What you have to do
Exclude the pictures and repeat all of the data exactly.

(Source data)
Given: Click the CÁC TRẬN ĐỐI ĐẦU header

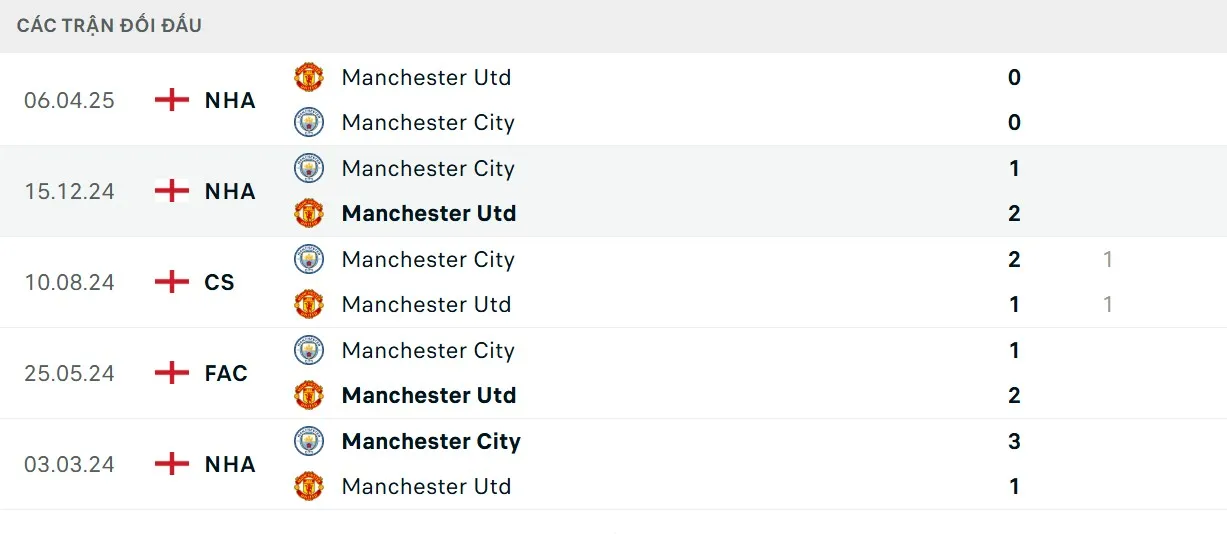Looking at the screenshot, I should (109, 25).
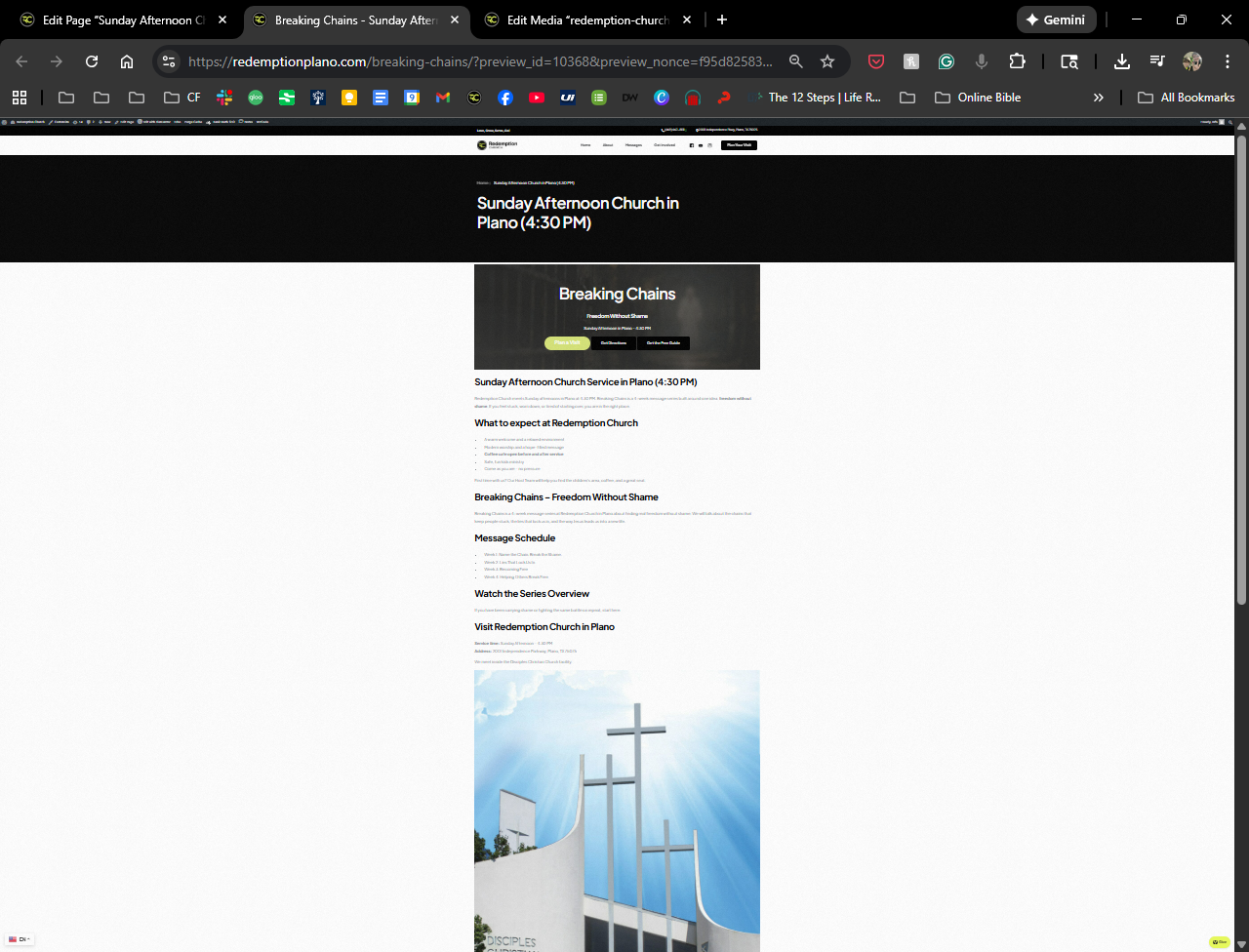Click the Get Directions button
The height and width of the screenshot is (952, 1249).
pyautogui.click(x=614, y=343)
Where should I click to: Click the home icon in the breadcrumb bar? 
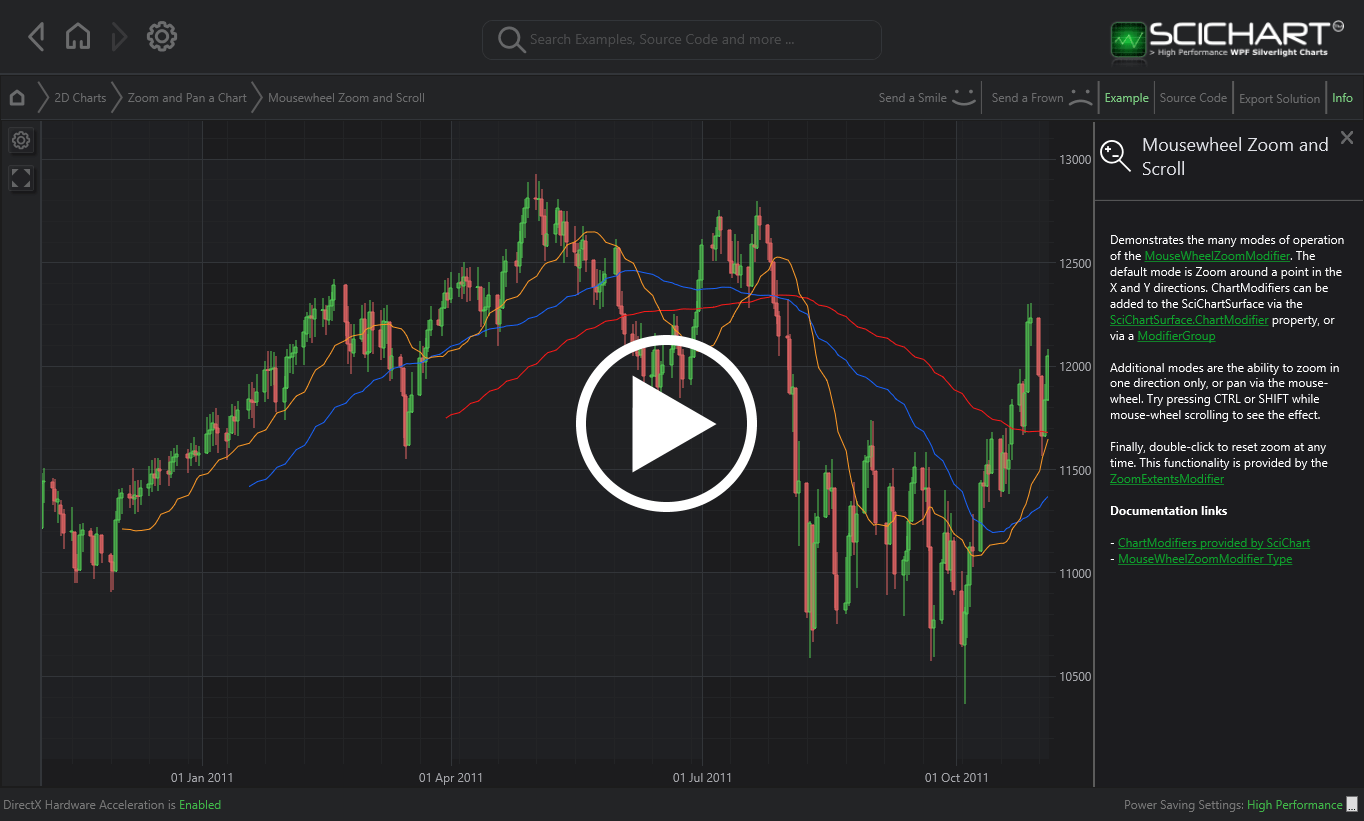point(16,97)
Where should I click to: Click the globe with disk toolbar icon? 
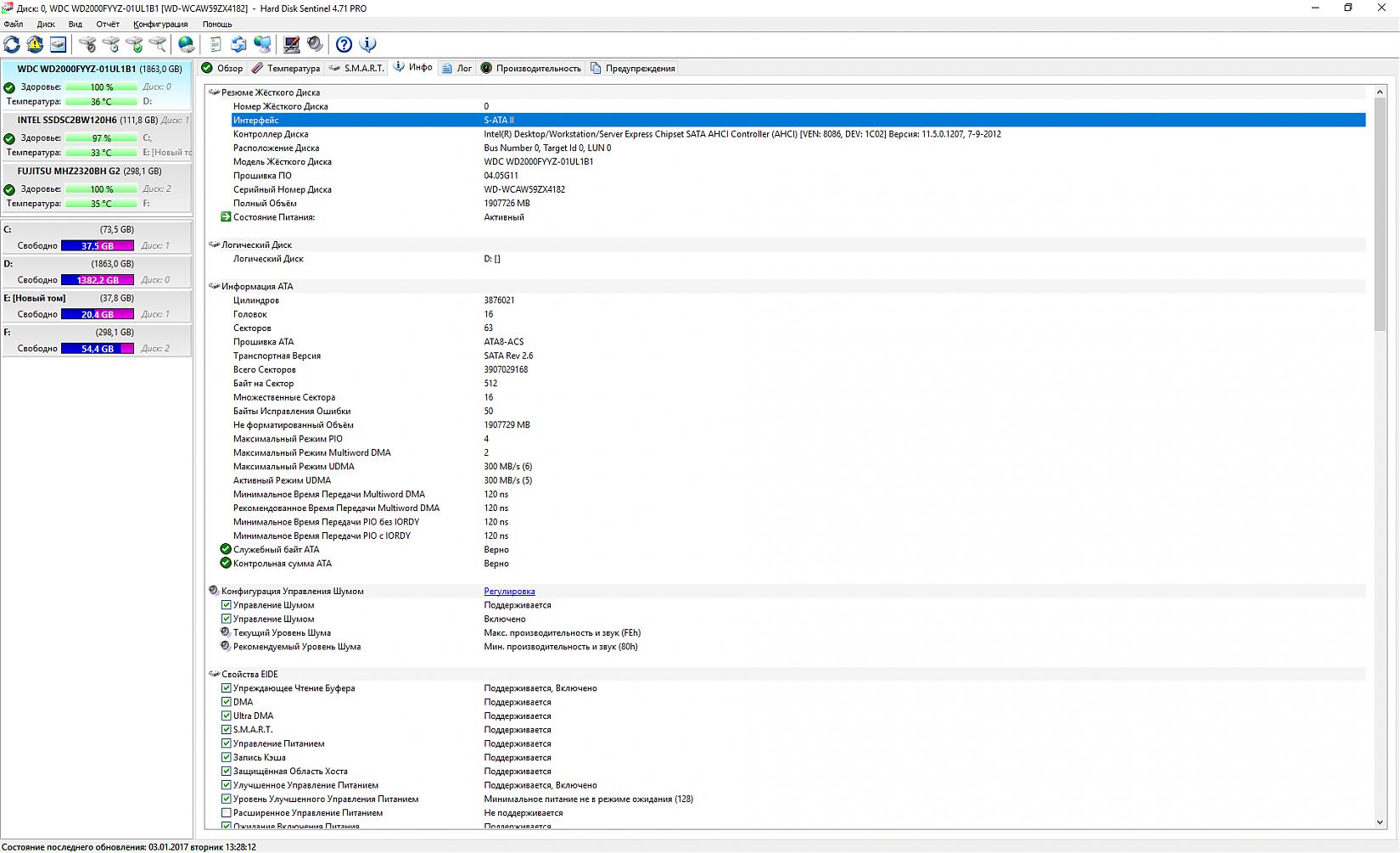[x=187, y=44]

Task result
Given: Click the CÁC TRẬN ĐỐI ĐẦU header

Looking at the screenshot, I should (109, 25).
Click the Get Directions button
The height and width of the screenshot is (952, 1249).
pyautogui.click(x=614, y=343)
Where should I click to: Click the home icon in the breadcrumb bar? 
point(16,97)
Where should I click to: Click the globe with disk toolbar icon? 
[x=187, y=44]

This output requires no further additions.